50 cm3 of water are added to 150 cm3 of a 0.20 moldm-3 NaOH solution. Calculate the concentration of the diluted solution.

Answer 29

150/150 = 1 150/200 = 3/4 0.2 x 3/4 = 0.15 moldm-3

Question 30

Calculate the volume of water in cm3 that must be added to dilute 5.00cm3 of 1.00 moldm-3 hydrochloric acid so that it has a concentration of 0.050 moldm-3.

Answer 30

5/5 = 1 x/x+5 = 0.05 0.05 = 5/100 x = 95 cm3

Question 31

In pV=nRT experiments, you use a gas syringe. What are the potential errors with this?

Answer 31

• gas escapes before bung inserted • syringe sticks • some gases like carbon dioxide or sulfur dioxide are soluble in water so the true amount of gas is not measured

Question 32

40 cm3 of oxygen and 60 cm3 of carbon dioxide, each at 298 K and 100 kPa, were placed into an evacuated flask of volume 0.50 dm3. Calculate the pressure of the gas mixture in the flask at 298 K.

Answer 32

20 000 Pa

Question 33

500 cm3 of methane is combusted at 1atm and 300K. Calculate the volume of oxygen needed to react and calculate the volume of CO2 given off under the same conditions.
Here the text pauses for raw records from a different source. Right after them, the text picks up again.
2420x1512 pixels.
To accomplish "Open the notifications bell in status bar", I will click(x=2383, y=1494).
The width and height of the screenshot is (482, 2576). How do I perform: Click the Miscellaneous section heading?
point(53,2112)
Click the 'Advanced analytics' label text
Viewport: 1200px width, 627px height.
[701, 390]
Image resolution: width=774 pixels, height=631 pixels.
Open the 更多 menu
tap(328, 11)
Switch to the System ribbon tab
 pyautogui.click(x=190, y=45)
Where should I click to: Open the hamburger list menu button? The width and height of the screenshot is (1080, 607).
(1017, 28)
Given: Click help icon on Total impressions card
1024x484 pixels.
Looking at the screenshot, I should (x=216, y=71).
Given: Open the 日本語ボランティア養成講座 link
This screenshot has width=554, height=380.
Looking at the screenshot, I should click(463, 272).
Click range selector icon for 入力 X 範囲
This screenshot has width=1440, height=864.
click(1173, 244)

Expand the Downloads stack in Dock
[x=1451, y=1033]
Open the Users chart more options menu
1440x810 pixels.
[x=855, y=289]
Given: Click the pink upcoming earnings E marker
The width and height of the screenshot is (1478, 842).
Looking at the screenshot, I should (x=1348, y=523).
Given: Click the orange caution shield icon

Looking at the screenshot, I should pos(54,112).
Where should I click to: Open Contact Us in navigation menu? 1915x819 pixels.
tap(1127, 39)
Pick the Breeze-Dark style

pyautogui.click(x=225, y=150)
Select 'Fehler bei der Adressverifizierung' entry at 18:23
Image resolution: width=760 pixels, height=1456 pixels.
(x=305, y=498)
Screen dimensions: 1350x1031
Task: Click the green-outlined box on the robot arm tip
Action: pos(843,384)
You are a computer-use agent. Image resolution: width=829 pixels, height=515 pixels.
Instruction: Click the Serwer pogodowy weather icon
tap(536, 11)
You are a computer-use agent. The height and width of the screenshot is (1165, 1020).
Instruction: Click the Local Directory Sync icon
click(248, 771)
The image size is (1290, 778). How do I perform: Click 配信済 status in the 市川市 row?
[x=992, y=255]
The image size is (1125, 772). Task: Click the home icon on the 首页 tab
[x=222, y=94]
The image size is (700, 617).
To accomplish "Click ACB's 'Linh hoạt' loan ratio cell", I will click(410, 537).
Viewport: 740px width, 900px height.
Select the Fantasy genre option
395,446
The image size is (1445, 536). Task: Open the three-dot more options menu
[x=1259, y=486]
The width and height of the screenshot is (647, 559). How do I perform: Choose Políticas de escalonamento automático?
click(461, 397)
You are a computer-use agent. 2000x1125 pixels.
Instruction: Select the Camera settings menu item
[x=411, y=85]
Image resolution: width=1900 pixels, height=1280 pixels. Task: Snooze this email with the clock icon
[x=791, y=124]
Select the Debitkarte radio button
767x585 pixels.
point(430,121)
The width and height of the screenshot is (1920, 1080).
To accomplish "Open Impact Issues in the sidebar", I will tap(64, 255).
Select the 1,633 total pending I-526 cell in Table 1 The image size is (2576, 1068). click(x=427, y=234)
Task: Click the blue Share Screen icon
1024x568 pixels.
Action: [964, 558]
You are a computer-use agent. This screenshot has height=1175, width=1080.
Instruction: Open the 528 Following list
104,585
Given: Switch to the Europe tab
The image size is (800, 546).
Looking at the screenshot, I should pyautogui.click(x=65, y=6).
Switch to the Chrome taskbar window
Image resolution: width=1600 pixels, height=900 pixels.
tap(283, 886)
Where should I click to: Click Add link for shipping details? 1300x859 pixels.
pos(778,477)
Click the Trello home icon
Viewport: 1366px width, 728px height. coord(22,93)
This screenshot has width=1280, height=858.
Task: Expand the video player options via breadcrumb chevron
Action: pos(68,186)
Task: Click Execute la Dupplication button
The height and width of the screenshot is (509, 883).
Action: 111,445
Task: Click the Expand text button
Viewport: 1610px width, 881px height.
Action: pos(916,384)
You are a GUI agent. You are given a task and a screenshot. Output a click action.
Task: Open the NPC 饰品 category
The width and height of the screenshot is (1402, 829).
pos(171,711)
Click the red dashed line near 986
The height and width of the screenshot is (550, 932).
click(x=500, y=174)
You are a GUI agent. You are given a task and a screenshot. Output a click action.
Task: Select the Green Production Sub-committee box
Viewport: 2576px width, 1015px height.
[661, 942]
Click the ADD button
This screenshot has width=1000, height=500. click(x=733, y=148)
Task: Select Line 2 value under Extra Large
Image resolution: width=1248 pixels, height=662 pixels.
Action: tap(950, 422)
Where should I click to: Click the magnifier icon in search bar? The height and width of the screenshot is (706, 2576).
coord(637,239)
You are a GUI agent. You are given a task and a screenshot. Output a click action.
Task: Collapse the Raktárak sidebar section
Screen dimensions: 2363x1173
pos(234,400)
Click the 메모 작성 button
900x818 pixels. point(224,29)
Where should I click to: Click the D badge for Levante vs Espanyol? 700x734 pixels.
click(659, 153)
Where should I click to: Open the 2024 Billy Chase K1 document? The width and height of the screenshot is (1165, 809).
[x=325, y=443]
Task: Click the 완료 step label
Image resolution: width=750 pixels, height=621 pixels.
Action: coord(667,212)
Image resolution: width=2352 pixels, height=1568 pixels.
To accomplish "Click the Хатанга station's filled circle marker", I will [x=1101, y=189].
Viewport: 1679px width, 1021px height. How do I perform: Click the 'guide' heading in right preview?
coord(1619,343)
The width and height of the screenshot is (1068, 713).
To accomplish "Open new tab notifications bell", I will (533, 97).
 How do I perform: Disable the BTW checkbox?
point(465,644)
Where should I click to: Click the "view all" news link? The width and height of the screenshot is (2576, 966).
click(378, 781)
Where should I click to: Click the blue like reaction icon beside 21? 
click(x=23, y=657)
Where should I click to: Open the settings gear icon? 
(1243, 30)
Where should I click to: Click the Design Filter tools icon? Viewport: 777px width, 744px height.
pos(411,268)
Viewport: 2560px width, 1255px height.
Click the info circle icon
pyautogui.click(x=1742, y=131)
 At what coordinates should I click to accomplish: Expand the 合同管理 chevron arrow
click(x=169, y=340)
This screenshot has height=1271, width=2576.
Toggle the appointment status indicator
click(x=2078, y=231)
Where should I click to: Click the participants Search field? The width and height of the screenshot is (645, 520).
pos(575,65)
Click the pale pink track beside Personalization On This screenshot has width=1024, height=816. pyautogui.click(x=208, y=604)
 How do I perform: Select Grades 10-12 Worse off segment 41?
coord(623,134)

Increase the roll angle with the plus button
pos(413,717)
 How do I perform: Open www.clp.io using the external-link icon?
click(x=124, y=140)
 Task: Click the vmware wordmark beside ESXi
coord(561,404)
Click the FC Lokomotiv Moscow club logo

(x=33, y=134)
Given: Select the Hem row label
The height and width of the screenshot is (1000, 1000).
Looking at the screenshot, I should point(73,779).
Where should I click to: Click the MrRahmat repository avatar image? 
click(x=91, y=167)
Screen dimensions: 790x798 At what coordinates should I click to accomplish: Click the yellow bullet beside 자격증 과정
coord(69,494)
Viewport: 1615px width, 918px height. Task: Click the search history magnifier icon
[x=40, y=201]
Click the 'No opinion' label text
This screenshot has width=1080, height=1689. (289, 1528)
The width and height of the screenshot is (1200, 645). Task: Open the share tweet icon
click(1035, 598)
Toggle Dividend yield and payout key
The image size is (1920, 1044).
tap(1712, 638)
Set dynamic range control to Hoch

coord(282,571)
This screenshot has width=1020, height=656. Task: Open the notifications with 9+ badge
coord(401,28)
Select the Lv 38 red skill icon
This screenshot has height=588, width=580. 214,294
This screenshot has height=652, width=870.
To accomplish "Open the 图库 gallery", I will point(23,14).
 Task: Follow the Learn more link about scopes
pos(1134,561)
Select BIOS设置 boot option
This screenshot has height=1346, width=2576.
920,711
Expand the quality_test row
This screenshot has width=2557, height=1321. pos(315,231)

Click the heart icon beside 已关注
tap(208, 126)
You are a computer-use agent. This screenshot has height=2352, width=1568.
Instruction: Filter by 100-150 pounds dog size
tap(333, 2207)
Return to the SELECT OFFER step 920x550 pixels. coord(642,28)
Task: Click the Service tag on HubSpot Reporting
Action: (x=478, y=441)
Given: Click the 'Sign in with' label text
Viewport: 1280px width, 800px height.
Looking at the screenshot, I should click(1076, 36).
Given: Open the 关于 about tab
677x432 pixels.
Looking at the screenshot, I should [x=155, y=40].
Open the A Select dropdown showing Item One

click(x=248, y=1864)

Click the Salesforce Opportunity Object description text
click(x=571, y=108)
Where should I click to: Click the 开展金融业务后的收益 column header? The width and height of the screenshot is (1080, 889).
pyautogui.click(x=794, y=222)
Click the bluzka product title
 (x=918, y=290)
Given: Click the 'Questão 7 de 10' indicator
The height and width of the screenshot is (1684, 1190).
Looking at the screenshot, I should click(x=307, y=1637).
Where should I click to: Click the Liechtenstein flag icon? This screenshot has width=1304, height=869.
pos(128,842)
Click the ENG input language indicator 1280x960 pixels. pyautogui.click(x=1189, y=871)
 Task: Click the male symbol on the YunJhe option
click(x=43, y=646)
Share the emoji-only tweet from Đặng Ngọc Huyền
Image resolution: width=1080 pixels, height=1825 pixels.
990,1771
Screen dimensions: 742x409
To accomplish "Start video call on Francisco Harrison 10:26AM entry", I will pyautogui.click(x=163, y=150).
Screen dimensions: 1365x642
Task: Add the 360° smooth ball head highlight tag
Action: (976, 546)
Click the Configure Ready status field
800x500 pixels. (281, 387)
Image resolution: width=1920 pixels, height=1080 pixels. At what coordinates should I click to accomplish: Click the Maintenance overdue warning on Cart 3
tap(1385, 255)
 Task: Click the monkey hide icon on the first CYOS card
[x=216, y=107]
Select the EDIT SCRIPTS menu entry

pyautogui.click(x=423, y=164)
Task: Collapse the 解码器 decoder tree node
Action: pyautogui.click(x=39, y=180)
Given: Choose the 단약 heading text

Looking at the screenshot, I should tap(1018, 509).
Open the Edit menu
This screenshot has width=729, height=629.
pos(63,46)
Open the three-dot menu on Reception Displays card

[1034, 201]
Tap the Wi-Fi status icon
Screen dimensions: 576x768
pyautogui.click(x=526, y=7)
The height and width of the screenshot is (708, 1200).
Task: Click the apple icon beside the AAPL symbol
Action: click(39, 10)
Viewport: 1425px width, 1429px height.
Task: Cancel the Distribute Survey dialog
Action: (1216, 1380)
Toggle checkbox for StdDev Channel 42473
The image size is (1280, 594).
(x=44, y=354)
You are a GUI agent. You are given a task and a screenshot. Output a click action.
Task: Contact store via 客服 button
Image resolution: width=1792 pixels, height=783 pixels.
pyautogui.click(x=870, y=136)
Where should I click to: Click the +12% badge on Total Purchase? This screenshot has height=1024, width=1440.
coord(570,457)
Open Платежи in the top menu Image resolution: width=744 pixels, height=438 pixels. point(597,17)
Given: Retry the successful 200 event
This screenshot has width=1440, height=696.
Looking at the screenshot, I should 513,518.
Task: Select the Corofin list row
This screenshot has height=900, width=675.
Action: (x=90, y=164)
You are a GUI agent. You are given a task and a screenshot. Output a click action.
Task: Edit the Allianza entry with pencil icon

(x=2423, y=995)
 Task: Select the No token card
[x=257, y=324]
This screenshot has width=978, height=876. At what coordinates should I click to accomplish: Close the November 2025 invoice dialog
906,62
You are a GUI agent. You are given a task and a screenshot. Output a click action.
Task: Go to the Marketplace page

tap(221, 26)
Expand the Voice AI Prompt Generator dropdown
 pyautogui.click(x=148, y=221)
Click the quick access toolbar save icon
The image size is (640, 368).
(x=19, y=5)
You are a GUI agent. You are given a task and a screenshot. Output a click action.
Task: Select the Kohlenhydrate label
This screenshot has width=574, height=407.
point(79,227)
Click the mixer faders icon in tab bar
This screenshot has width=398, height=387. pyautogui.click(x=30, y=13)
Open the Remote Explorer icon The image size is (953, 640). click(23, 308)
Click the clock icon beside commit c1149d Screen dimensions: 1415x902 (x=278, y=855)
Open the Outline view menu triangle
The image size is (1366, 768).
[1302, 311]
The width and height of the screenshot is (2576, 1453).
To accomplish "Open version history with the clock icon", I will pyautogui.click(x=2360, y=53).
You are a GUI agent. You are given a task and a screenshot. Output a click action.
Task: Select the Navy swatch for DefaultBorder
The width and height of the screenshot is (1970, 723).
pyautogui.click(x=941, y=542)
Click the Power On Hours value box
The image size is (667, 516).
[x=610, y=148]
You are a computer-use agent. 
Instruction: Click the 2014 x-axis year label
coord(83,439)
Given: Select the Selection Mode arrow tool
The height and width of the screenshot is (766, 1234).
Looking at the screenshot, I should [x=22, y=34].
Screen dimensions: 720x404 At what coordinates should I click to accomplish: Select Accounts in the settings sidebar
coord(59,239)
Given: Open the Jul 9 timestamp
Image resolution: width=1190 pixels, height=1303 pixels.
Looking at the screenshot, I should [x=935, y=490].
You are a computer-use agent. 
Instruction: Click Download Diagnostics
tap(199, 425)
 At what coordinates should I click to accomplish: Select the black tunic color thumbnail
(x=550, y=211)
CH4(g) + 2O2(g) → CO2(g) + 2H2O(l)

Answer 33

O2 - 1000cm3 CO2 - 500cm3

Question 34

What are the equations for % Yield and % Atom economy?

Answer 34

percentage yield = actual yield/theoretical yield × 100 percentage atom economy = mass of useful products/mass of all reactants × 100

Question 35

Why do chemists want high % yield & high % atom economy?

Answer 35

Chemists want a high percentage yield as means there has been an efficient conversion of reactants to products. Chemists want a high percentage atom economy so that the maximum mass of reactants ends up in the desired product (so minimising the amount of by-product).

Question 36

What is the method for titrations?

Question 37

How do you calculate % uncertainty?

Answer 37

% uncertainty = uncertainty/measurement made on apparatus x 100

Question 38

How can you decrease the apparatus uncertainties?

Answer 38

Either decrease the sensitivity uncertainty by using apparatus with a greater resolution (finer scale divisions) or you can increase the size of the measurement made.

Question 39

To reduce the % uncertainty in a burette reading it is necessary to make the titre a larger volume. How can this be done?

Answer 39

- Increasing the concentration of the substance in the conical flask. - Decreasing the concentration of the substance in the burette.

Question 40

If we calculated an Mr of 203 and the real value is 214, then what is the percentage difference?

Answer 40

214 - 203 = 11 % = 11/214 x100 = 5.41% If the % uncertainty due to the apparatus < percentage difference between the actual value and the calculated value then there is a discrepancy in the result due to other errors. If the % uncertainty due to the apparatus > percentage difference between the actual value and the calculated value then there is no discrepancy and all the difference between values can be explained by the sensitivity of the equipment.